Stored data entries
------------------------------
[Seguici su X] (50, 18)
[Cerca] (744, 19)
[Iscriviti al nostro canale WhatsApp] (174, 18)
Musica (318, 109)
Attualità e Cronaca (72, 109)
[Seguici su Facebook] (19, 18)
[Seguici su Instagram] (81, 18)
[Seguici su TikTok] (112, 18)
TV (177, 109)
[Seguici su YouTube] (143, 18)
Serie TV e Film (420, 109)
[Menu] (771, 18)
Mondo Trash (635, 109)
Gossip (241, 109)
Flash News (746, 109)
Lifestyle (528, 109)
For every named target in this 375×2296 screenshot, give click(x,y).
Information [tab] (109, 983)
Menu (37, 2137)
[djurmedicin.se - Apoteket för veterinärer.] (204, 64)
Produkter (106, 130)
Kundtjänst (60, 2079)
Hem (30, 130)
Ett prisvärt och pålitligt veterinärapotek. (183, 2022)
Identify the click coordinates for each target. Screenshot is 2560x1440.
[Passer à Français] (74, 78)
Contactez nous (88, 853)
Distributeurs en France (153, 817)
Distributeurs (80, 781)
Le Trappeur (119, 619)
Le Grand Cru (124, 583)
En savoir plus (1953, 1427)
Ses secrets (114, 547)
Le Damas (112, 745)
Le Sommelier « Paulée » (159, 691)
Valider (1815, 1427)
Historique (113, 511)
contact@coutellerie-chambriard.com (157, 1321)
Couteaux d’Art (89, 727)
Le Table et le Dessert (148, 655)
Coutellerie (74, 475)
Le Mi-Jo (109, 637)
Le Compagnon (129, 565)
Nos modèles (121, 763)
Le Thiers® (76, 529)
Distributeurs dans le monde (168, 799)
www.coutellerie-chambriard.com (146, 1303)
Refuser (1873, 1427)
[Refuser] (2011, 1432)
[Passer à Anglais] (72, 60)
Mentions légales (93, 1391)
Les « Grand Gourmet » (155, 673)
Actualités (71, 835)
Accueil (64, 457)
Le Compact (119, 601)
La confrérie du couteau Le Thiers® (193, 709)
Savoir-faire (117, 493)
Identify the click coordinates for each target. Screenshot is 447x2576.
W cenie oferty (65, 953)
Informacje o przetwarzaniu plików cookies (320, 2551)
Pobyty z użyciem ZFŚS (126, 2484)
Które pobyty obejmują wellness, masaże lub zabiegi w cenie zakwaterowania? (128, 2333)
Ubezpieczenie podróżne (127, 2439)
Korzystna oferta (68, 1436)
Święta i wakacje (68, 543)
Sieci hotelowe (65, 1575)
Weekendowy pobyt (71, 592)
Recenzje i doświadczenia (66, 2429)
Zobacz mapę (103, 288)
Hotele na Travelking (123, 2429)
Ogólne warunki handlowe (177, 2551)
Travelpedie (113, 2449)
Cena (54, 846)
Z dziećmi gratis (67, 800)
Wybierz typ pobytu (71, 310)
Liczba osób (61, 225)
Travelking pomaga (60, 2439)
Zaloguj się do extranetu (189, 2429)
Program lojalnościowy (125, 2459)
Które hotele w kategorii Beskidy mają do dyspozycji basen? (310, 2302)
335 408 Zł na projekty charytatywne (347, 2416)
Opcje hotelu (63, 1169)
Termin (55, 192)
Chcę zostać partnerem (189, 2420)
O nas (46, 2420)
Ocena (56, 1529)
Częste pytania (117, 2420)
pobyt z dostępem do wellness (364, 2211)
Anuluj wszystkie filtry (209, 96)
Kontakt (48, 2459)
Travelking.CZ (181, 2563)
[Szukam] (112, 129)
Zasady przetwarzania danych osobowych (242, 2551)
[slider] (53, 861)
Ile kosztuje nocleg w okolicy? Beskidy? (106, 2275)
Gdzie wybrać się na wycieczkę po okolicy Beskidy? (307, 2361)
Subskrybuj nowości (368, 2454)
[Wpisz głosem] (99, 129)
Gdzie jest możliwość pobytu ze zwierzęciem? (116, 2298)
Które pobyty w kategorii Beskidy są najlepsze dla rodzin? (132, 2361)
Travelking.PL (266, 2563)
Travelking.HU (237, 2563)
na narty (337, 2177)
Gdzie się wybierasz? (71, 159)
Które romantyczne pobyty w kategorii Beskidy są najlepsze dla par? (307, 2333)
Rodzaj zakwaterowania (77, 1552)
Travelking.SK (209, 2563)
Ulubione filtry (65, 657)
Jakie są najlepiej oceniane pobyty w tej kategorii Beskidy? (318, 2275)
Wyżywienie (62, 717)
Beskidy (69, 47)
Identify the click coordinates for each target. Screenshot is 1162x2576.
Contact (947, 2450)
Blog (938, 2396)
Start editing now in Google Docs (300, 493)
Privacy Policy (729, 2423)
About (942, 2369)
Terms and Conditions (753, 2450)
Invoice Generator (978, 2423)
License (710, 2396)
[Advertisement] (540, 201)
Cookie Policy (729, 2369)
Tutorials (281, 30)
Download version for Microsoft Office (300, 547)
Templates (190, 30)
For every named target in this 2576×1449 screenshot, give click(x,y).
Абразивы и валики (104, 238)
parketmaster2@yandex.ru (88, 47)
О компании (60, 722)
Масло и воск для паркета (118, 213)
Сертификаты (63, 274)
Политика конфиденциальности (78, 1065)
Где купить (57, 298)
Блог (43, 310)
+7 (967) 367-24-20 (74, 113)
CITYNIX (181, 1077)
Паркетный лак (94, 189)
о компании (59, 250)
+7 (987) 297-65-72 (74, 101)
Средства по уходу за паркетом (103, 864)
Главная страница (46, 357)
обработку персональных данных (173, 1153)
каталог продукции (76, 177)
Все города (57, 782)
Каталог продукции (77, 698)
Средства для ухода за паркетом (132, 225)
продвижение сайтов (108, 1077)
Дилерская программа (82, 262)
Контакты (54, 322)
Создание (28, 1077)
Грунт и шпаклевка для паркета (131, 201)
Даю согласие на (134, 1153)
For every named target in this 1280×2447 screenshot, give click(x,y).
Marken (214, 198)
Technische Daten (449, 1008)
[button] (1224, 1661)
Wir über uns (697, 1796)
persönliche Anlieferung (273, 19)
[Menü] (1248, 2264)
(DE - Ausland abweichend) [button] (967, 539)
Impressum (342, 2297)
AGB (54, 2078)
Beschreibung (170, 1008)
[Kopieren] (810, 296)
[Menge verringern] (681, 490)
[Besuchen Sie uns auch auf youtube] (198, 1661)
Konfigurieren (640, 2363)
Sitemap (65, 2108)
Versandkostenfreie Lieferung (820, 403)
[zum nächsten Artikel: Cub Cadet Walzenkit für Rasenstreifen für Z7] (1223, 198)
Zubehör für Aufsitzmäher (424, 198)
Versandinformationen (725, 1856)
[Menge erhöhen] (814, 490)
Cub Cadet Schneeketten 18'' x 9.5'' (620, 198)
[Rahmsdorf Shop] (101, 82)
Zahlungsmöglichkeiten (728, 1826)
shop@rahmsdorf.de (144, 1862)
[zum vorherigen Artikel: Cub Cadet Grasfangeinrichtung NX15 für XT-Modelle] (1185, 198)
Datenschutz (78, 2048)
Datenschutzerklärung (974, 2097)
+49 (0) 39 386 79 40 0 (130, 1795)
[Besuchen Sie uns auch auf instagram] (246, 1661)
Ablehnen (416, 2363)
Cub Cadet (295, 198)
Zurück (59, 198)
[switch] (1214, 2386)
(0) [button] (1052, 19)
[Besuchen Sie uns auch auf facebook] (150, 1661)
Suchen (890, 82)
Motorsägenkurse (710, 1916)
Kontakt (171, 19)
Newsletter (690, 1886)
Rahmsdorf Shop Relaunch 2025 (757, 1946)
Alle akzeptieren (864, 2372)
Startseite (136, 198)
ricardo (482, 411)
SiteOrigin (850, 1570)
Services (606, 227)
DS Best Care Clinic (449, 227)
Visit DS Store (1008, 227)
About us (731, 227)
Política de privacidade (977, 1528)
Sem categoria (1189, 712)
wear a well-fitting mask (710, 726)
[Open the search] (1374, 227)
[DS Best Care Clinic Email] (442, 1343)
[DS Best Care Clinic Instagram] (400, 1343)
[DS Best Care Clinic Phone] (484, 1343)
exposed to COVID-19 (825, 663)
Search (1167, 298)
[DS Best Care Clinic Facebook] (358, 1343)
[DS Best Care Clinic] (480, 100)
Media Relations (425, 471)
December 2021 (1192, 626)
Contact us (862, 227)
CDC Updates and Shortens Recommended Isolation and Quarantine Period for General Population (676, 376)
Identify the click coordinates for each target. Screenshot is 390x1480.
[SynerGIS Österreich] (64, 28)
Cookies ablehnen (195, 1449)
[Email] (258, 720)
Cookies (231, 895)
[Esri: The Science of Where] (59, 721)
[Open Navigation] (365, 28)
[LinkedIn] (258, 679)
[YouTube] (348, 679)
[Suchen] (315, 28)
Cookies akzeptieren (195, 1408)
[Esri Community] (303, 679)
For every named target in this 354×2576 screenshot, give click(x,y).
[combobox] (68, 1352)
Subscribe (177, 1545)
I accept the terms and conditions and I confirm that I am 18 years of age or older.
------------------------------
▶ [PROMPT] From the first line above through the line that contains "Cena (54, 846)", quote each line exactly. Output nothing more.

▶ [TASK OUTPUT]
[Seguici su X] (50, 18)
[Cerca] (744, 19)
[Iscriviti al nostro canale WhatsApp] (174, 18)
Musica (318, 109)
Attualità e Cronaca (72, 109)
[Seguici su Facebook] (19, 18)
[Seguici su Instagram] (81, 18)
[Seguici su TikTok] (112, 18)
TV (177, 109)
[Seguici su YouTube] (143, 18)
Serie TV e Film (420, 109)
[Menu] (771, 18)
Mondo Trash (635, 109)
Gossip (241, 109)
Flash News (746, 109)
Lifestyle (528, 109)
For every named target in this 375×2296 screenshot, give click(x,y).
Information [tab] (109, 983)
Menu (37, 2137)
[djurmedicin.se - Apoteket för veterinärer.] (204, 64)
Produkter (106, 130)
Kundtjänst (60, 2079)
Hem (30, 130)
Ett prisvärt och pålitligt veterinärapotek. (183, 2022)
Identify the click coordinates for each target. Screenshot is 2560x1440.
[Passer à Français] (74, 78)
Contactez nous (88, 853)
Distributeurs en France (153, 817)
Distributeurs (80, 781)
Le Trappeur (119, 619)
Le Grand Cru (124, 583)
En savoir plus (1953, 1427)
Ses secrets (114, 547)
Le Damas (112, 745)
Le Sommelier « Paulée » (159, 691)
Valider (1815, 1427)
Historique (113, 511)
contact@coutellerie-chambriard.com (157, 1321)
Couteaux d’Art (89, 727)
Le Table et le Dessert (148, 655)
Coutellerie (74, 475)
Le Mi-Jo (109, 637)
Le Compagnon (129, 565)
Nos modèles (121, 763)
Le Thiers® (76, 529)
Distributeurs dans le monde (168, 799)
www.coutellerie-chambriard.com (146, 1303)
Refuser (1873, 1427)
[Refuser] (2011, 1432)
[Passer à Anglais] (72, 60)
Mentions légales (93, 1391)
Les « Grand Gourmet » (155, 673)
Actualités (71, 835)
Accueil (64, 457)
Le Compact (119, 601)
La confrérie du couteau Le Thiers® (193, 709)
Savoir-faire (117, 493)
Identify the click coordinates for each target. Screenshot is 447x2576.
W cenie oferty (65, 953)
Informacje o przetwarzaniu plików cookies (320, 2551)
Pobyty z użyciem ZFŚS (126, 2484)
Które pobyty obejmują wellness, masaże lub zabiegi w cenie zakwaterowania? (128, 2333)
Ubezpieczenie podróżne (127, 2439)
Korzystna oferta (68, 1436)
Święta i wakacje (68, 543)
Sieci hotelowe (65, 1575)
Weekendowy pobyt (71, 592)
Recenzje i doświadczenia (66, 2429)
Zobacz mapę (103, 288)
Hotele na Travelking (123, 2429)
Ogólne warunki handlowe (177, 2551)
Travelpedie (113, 2449)
Cena (54, 846)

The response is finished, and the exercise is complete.